Two teams from the Big Ten (Ohio State and Michigan), a couple from the Pac-12 (Oregon and Washington), the SEC (Georgia) and ACC (Florida State).

The best-case scenario for Texas seems to be if Alabama beats Georgia in the SEC title game, in which case Longhorn fans had better hope the committee believes in transitive laws.

My guess is the committee wouldn’t take a one-loss Georgia team if that loss is to a one-loss team beaten by another one-loss team.

No way the committee could take Alabama over Texas after it beat the Crimson Tide in Tuscaloosa, right?

Suppose it’s possible Florida could beat Florida State.
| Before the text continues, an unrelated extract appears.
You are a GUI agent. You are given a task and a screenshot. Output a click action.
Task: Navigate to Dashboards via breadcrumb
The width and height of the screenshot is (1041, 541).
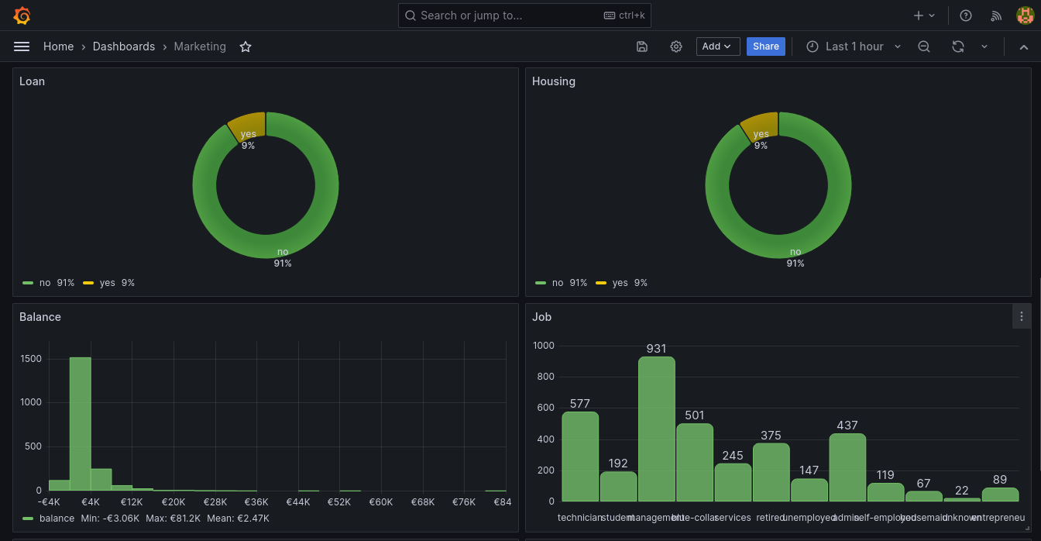pyautogui.click(x=124, y=47)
Other than that, I don’t see much potential for upsets until teams get to conference championship games.

Of course, the Longhorns must keep their record clean, too. They’ve got to go to Ames next week, then finish the regular season at home against the Joey McGuires. Just about any other year in the last decade or so, and it would be a pretty good chance Texas would do well to finish .500 in those last two.
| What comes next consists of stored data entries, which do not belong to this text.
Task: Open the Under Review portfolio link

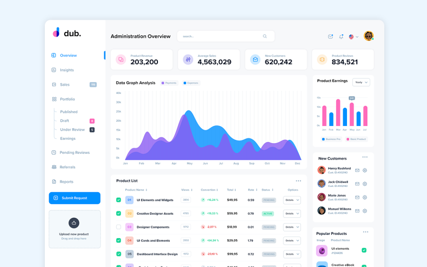Action: click(x=72, y=130)
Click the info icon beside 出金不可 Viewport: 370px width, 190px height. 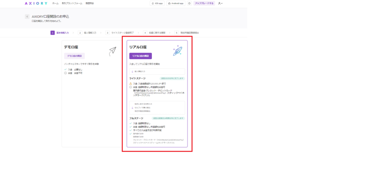(x=65, y=73)
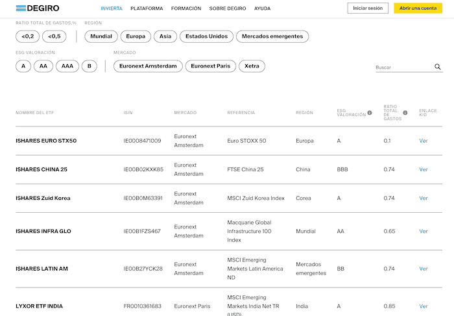The image size is (454, 316).
Task: Filter by Xetra market
Action: click(252, 66)
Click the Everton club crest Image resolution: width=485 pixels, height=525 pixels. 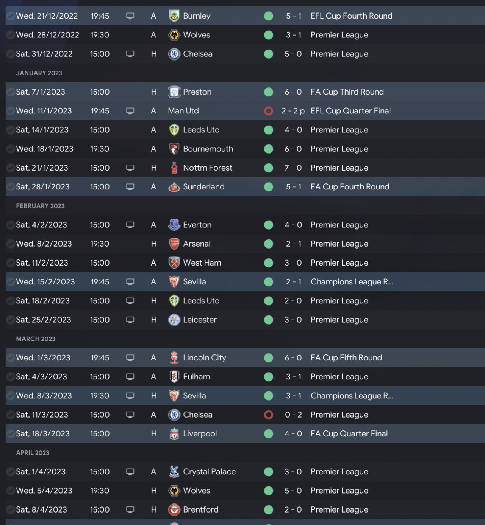pyautogui.click(x=174, y=225)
But, as we learned in Tuscaloosa, this appears to be a different Texas team than the ones we’ve grown accustomed to. In the ages-old question of the-coach-or-the-player, Saturday’s game at Amon Carter proved once again that the latter makes the former.

Related:Texas-TCU takeaways: Longhorns hang on for road win after Jonathon Brooks’ injury

TCU went all the way to the national title game last year on grit and glory and all that, for sure. Sonny Dykes did a fabulous job in his first season, and he has more than a half-dozen awards to show for it. But the NFL is a much tougher judge, and big brother decided eight Frogs were good enough to be drafted, a school record.

A little program like TCU has a hard time recovering from that type of loss, and it’s showed this season in a 4-6 record. But give the Frogs credit for making a game of it late.

TCU came back with two touchdowns in the last six minutes, a furious charge led by the Frogs’ third-string quarterback, Josh Hoover. After a 3-yard TD pass to J.P. Richardson, Bucky’s boy, cut it to 10, Dykes went for two points. Hoover’s fade wasn’t close, and TCU’s upset bid seemed over.

But the Frogs, now 8-4 against Texas since entering the Big 12 in 2012, have made a habit of figuring out the Longhorns. They made it closer than it should have been after forcing Texas to punt and then getting the gift of an unsportsmanlike conduct penalty, giving TCU the ball at Texas’ 36 with 4:02 left.

Hoover, who went 24 of 36 for 302 yards and a pick, covered that short field in a couple passes, the last 14 to Savion Williams to make it a three-point game, and still 3:28 to play.

Texas didn’t help its case by choosing to return a kick from the end zone, making it only to its own 15. But Ewers, who finished 22 of 33 or 317 yards with a touchdown and interception, put the game away with a rainbow to Adonai Mitchell at midfield.

For the record: Ewers’ 35-yard pass to Mitchell, who also had a touchdown catch, was proof of what the Longhorns ought to concentrate on, as former Texas QB David Ash indicated in a tweet late in the game. Ash wrote that if he saw one more wildcat formation from his alma mater, he would “lose what’s left of my mind.”

Like a lot of offensive coaches, Sark likes to show you how smart he is. But when you have a receiver no one can cover, like Xavier Worthy, who caught 10 passes for 137 yards, and a tight end like J’Tavion Sanders, an early-round pick, and a running back like Jonathon Brooks, who carried 21 times for 104 yards, you don’t need to get fancy.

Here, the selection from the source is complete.